Le Nord du pays, sous domination des Haoussa, va mettre en place un islamisme puritain et intégral doublé d'un certain racisme à l'encontre des autres ethnies, qui sera en fait essentiellement destiné à marginaliser les rivaux potentiels, souvent mieux préparés à entrer dans la modernité et à occuper la pouvoir: « A l'approche de l'indépendance, la question du contrôle du pouvoir politique et économique sur fond de dissensions religieuses est devenue très rapidement un enjeu primordial du rapport entre les communautés (...) Depuis le début des années 1950, l'aristocratie du Nord du pays, consciente du retard de sa région par rapport au Sud-est et Sud-Ouest sur le plan économique et éducatif, s'est efforcée de combler cet écart. A l'instigation du Premier ministre de la région, Ahmadou Bello, l'extension de l'islam était favorisée pour renforcer l'hégémonie des musulmans sur le nord Nigeria et accroître leur influence pour le contrôle du pouvoir fédéral ». 95
Le conflit ivoirien et les heurts qui le caractérisent rappellent également cette exploitation -au sens économique du terme- de la violence communautaire. Confronté à une immigration essentiellement burkinabé, réputée fiable et bon marché, une partie de la jeunesse périurbaine éduquée ainsi économiquement marginalisée va développer une rancoeur violente à l'égard de ces concurrents sur un marché du travail étroit. Des ligues de natifs de la Côte d'Ivoire vont multiplier des attaques ciblées contre les immigrés travailleurs, forcés de mourir ou de partir. Cet essor d'une violence instrumentale permettant de barrer l'accès au concurrent n'a pas toujours une motivation économique. La peur d'une idéologie rivale ou d'une radicalité menaçante pour le statu quo instauré par certains peut aussi alimenter le recours aux armes.

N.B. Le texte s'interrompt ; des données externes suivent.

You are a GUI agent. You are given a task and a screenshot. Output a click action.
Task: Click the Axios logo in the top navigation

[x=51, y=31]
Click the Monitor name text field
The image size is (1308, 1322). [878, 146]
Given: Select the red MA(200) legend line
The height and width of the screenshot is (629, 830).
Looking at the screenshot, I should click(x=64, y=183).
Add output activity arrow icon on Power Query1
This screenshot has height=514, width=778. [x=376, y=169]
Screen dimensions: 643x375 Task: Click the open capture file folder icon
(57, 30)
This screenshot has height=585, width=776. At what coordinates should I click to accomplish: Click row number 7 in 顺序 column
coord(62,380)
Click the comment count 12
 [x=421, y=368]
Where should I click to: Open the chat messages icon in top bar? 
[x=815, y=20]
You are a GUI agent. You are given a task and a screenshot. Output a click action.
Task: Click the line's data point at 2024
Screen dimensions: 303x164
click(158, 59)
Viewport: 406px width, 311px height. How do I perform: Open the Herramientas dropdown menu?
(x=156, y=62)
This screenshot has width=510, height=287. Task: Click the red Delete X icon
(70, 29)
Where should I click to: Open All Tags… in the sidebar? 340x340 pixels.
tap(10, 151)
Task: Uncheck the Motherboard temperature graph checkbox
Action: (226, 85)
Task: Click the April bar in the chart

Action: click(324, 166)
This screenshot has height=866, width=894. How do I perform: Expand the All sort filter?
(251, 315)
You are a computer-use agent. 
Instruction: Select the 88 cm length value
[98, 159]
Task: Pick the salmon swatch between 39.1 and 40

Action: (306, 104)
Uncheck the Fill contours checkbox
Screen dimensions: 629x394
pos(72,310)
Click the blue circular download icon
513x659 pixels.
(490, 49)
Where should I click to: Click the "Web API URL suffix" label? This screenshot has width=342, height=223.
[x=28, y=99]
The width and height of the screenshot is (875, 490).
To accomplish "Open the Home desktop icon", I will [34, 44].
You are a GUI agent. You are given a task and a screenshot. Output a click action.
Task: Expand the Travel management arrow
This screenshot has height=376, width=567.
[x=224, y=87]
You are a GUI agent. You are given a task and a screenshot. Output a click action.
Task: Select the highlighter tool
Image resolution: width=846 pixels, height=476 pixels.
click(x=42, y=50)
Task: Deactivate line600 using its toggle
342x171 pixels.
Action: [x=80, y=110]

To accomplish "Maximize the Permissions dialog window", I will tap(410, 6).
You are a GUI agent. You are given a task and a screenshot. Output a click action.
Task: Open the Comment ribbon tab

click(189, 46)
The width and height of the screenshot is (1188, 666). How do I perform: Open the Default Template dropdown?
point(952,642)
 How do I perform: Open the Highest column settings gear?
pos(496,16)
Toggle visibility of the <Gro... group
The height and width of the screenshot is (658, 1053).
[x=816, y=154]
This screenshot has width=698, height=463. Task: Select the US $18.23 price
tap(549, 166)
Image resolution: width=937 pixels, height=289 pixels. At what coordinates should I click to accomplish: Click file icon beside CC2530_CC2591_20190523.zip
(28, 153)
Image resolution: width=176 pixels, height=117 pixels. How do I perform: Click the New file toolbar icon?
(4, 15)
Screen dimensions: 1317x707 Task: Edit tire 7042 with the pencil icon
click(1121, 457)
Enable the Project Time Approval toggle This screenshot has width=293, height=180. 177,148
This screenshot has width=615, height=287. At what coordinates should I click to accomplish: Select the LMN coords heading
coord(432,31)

En définitive la contre-polarisation régionaliste qui se décline dans le cas de la Côte d'Ivoire sous la dichotomie entre « Ivoirien » et « Ivoirien du Nord étranger » entraîne une distribution spatiale ethnisante et participe de l'émergence de logiques stigmatisantes. Ici s'instaure le rapport entre identité et persécution où le sujet apparaît comme un véritable briseur de rêve dont les différences peuvent être perçues comme des menaces au maintien d'une série de symboles savamment entretenus au cours des temps et présentés aux populations dans le but de maintenir vivantes et vivaces les croyances portées par ces symboles. Pour Goffman, le stigmatisé est « l'individu que quelque chose disqualifie et empêche d'être pleinement accepté par la société » 96 . Le stigmatisé n'est pas seulement exclu, mais aussi et surtout un individu qui fait partie du jeu des interactions quotidiennes communes. Il appartient à la société, mais dans le même mouvement, il est aussi différent.
BONNAFIEUX (Alain), (2003), « Le Nord Nigéria sous la Charia: la question sur l'origine et le sens des violences », Cahiers d'histoire immédiate, n°23, p.47.
GOFFMAN (Erving), (1963), (1975), Stigmates, Les Editions de Minuit, Paris, p.7.